--- Begin GIVEN INFORMATION ---

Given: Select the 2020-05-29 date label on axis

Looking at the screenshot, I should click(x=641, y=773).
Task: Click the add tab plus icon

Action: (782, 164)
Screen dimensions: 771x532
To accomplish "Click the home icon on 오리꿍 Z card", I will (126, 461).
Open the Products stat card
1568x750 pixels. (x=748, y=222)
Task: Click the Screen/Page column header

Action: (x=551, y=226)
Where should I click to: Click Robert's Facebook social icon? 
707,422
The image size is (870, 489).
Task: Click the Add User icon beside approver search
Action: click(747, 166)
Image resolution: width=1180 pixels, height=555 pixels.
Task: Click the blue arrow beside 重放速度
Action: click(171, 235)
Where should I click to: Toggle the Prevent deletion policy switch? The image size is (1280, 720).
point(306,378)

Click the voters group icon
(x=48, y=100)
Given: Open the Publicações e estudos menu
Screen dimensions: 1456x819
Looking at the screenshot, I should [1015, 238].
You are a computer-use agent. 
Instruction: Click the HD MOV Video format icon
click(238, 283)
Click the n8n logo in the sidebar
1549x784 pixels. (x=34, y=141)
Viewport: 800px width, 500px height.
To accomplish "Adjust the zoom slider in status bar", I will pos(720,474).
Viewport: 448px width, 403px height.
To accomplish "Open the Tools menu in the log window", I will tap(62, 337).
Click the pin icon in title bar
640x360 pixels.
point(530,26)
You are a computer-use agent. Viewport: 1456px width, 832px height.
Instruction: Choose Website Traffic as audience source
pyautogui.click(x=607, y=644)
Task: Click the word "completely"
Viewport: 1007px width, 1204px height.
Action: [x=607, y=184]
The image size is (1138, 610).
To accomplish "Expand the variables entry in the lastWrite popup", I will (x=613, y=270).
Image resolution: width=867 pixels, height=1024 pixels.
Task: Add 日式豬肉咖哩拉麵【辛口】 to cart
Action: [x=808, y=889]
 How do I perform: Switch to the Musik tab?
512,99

--- End GIVEN INFORMATION ---

PROBLEM ->
Rewrite all of the rows above, replacing "Viewport" with "Window size" each time it appears and leaving everything else the same.

IN RESPONSE ->
Given: Select the 2020-05-29 date label on axis

Looking at the screenshot, I should click(x=641, y=773).
Task: Click the add tab plus icon

Action: (782, 164)
Screen dimensions: 771x532
To accomplish "Click the home icon on 오리꿍 Z card", I will (126, 461).
Open the Products stat card
1568x750 pixels. (x=748, y=222)
Task: Click the Screen/Page column header

Action: (x=551, y=226)
Where should I click to: Click Robert's Facebook social icon? 
707,422
The image size is (870, 489).
Task: Click the Add User icon beside approver search
Action: click(747, 166)
Image resolution: width=1180 pixels, height=555 pixels.
Task: Click the blue arrow beside 重放速度
Action: click(171, 235)
Where should I click to: Toggle the Prevent deletion policy switch? The image size is (1280, 720).
point(306,378)

Click the voters group icon
(x=48, y=100)
Given: Open the Publicações e estudos menu
Screen dimensions: 1456x819
Looking at the screenshot, I should [1015, 238].
You are a computer-use agent. 
Instruction: Click the HD MOV Video format icon
click(238, 283)
Click the n8n logo in the sidebar
1549x784 pixels. (x=34, y=141)
Window size: 800px width, 500px height.
To accomplish "Adjust the zoom slider in status bar", I will pos(720,474).
Window size: 448px width, 403px height.
To accomplish "Open the Tools menu in the log window", I will tap(62, 337).
Click the pin icon in title bar
640x360 pixels.
point(530,26)
You are a computer-use agent. Window size: 1456px width, 832px height.
Instruction: Choose Website Traffic as audience source
pyautogui.click(x=607, y=644)
Task: Click the word "completely"
Window size: 1007px width, 1204px height.
Action: [x=607, y=184]
The image size is (1138, 610).
To accomplish "Expand the variables entry in the lastWrite popup", I will (x=613, y=270).
Image resolution: width=867 pixels, height=1024 pixels.
Task: Add 日式豬肉咖哩拉麵【辛口】 to cart
Action: [x=808, y=889]
 How do I perform: Switch to the Musik tab?
512,99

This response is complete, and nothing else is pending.